Year One.

One year. 12 months. 365 days. 525,600 minutes.

That is how long it's been since life as I knew it changed for the better. That is the time that has passed since my singleness was kissed goodbye and I embraced a warm, welcome, identity as a married lady.

What a year it has been.


People often told Tyson and I that our first year of marriage is going to be the hardest. All the transition, all the new, all that comes with sharing your life in a new way with another person. We always were greeted by couples who had been married for many years, with sighs and grins that seemed like they were saying, "Oh, just you wait and see what you're getting yourself into!" It was always a bit off-putting, to be told that our love will change, and then there is just commitment.


Now I wasn't naive enough to believe that we were immune from any sort of challenge in our marriage and that our love would always look exactly the way it did one year ago on our wedding day. As a matter of fact, after one year, I've come to see the truth in some of those words but not for the reasons I thought.

This was a hard year-- but not because of something in our marriage. Our love has changed--if anything it's solidified and become a strong place amidst ever-changing ground.

This year was filled with loads of new. New experiences. New people. New place. New identities amidst shoes that seemed too lofty to fill. I can't count the times Tyson and I have asked one anther, "What are we even doing here?" You could say that oftentimes, the ambiguity of our futures lurked behind us as we attempted to discern where we were being called in our future and our present.

This year was hard in the painful reality of loss- of self, of our people, of a land in which we once were deeply rooted.

But our love is a love that has been constantly tender, compassionate, and abounding in grace and the pains were also met with moments of joy and necessary vulnerability.


There were many parts of this year that seemed blurry, foggy, and led me to doubt what I believed about myself, our community, and this world we lived. Yet the love in our marriage and the grace we received through our Lord remained solid ground.

In a time of vast uncertainty, the only thing I felt truly certain of was that our love was abundant and our love was true.

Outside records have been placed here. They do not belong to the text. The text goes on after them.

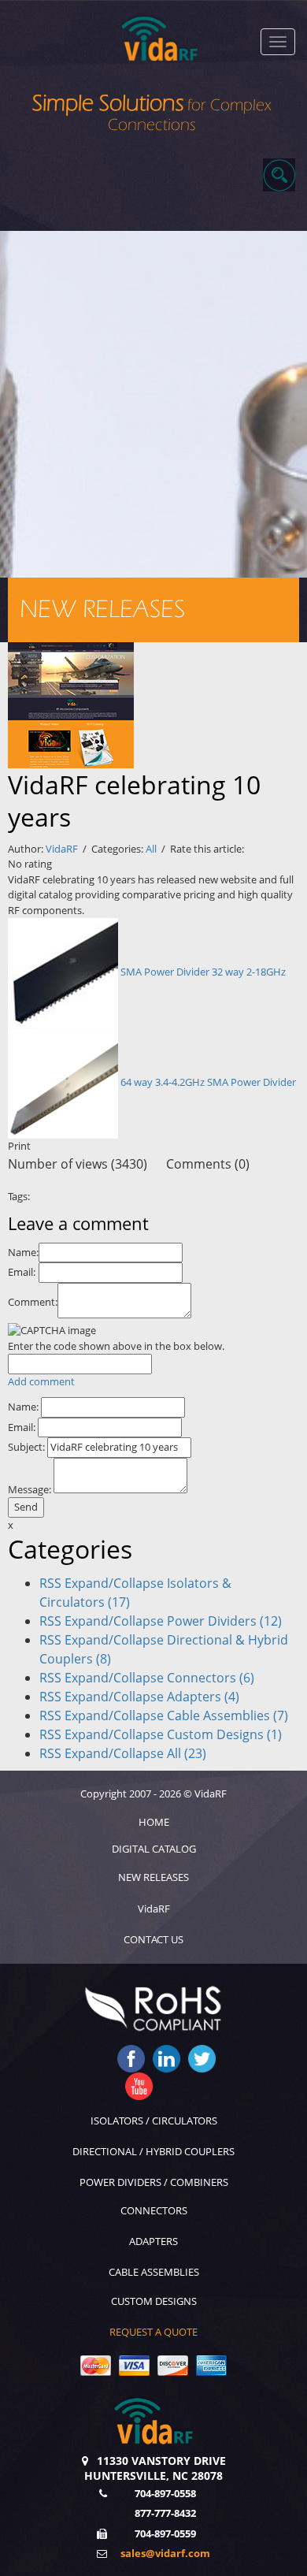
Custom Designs (224, 1734)
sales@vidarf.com (165, 2553)
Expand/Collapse (114, 1583)
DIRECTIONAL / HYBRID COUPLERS (153, 2151)
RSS (50, 1583)
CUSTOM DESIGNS (154, 2301)
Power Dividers (224, 1621)
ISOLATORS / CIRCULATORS (154, 2120)
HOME (154, 1822)
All (151, 849)
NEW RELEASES (153, 1877)
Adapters (203, 1696)
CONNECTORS (153, 2210)
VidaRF (62, 849)
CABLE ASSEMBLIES (154, 2272)
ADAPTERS (153, 2241)
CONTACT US (153, 1939)
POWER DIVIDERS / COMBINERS (154, 2182)
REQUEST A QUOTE (153, 2332)
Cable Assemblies (227, 1715)
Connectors (210, 1677)
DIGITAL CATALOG (154, 1849)
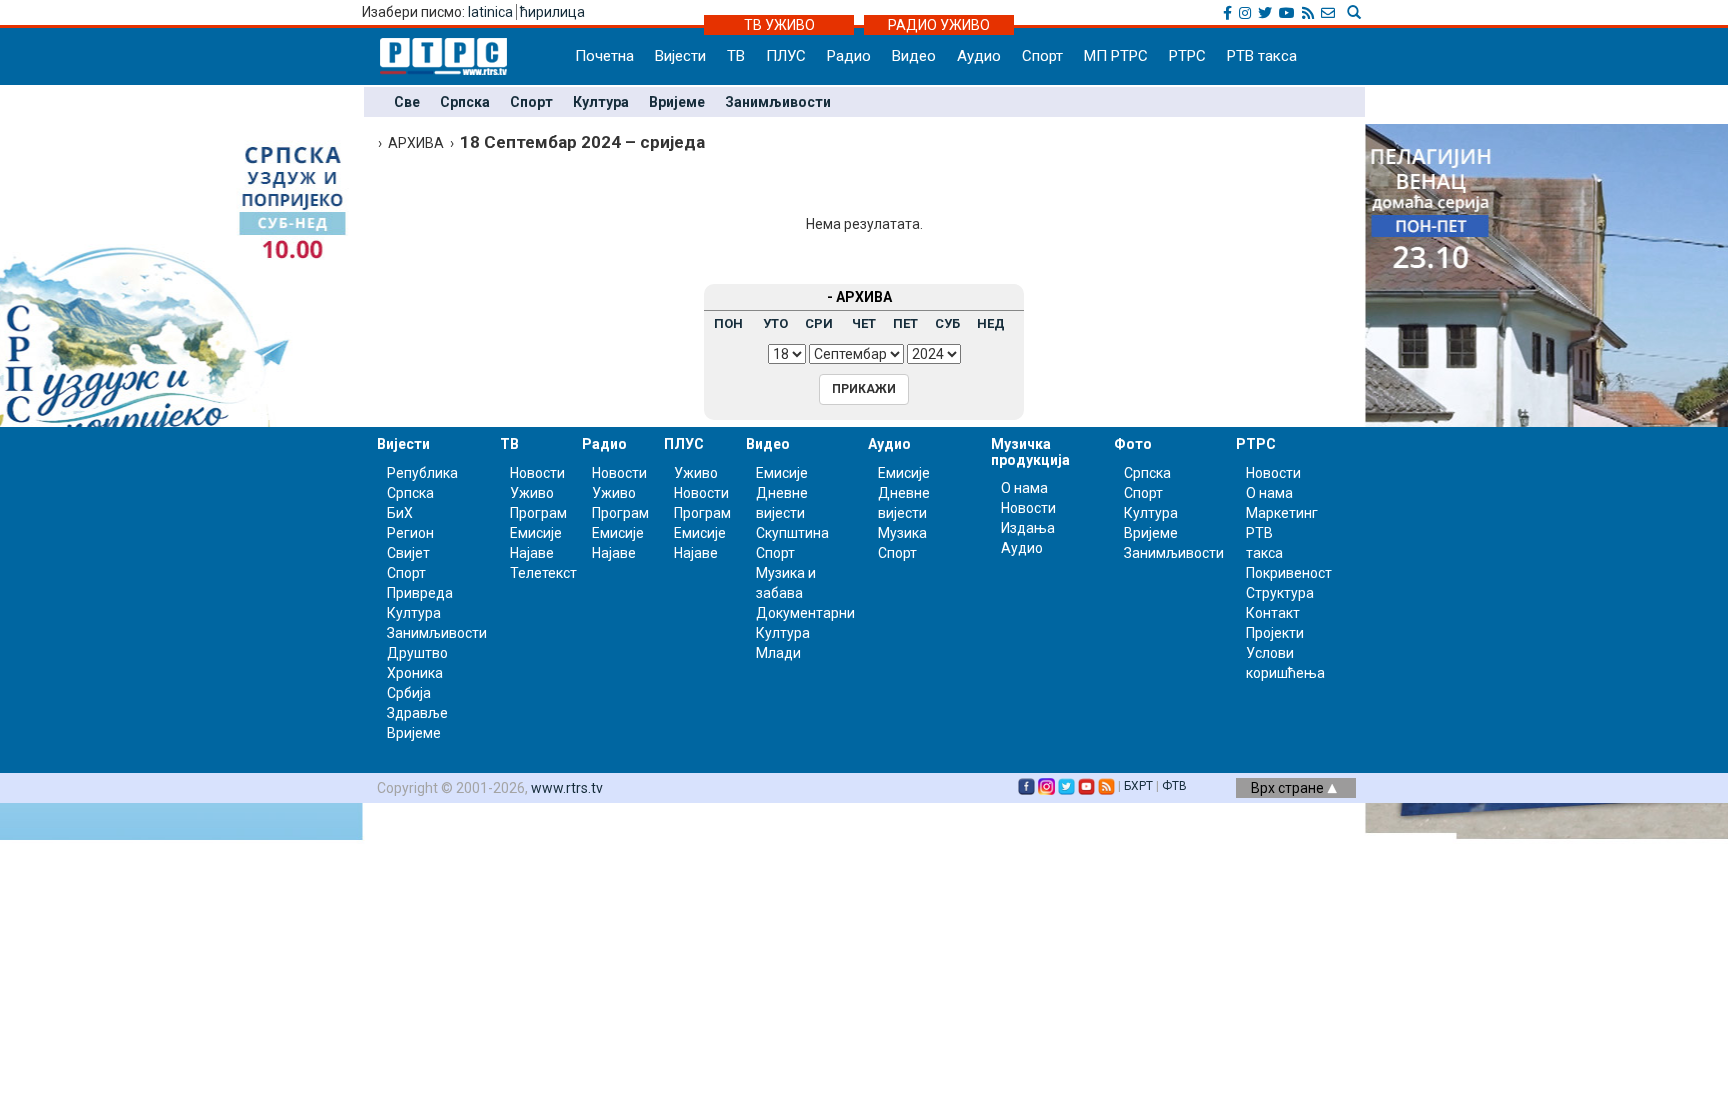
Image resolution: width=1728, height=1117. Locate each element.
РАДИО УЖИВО (939, 25)
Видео (914, 56)
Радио (849, 56)
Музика (902, 533)
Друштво (417, 653)
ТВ (736, 56)
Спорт (1042, 56)
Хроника (415, 673)
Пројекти (1275, 633)
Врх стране (1289, 788)
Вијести (680, 56)
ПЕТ (905, 323)
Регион (410, 533)
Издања (1028, 528)
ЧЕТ (864, 323)
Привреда (420, 593)
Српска (465, 102)
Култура (601, 102)
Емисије (536, 533)
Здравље (417, 713)
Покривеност (1289, 573)
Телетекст (543, 573)
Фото (1133, 444)
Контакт (1273, 613)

Being married to Tyson, I've experienced the depths of God's love and grace for his people. In moments where I felt completely see-through and raw, Tyson embraced that rawness by surrounding me in grace. Time and time again, he became my safe place. A place to experience healing. A place to process. A place to pursue wholeness.

That is what I love about this man. He continually encourages me to pursue the extent of my whole humanity. He gives me space to consider my pain, my hurt, my passions, my deep loves, my doubts, my frustrations, my sillyness, my insanity. And he makes it clear to me that while I enter into whatever it is I need, he will still be there-- loving me.

That is the thing, friends. Tyson's heart to me, is the nearest and dearest experience I have of God's heart. He calls us to acknowledge our finitude because even when we do, he's still sovereign, there is still grace.

Marriage has been that space for me this year. It has given me a more holistic picture of grace amidst all the beauty and the pain that life has to offer.

I am thankful for our first year together. I am thankful for Tyson-- still the love of my life and quite possibly the best human on this earth.

Here is to year one. Now make way for year two.













Comments

  1. Oh my lanta. So precious, so beautiful. I love your honesty and the goodness I learn from you. Thank you for sharing parts of your life! xoxo.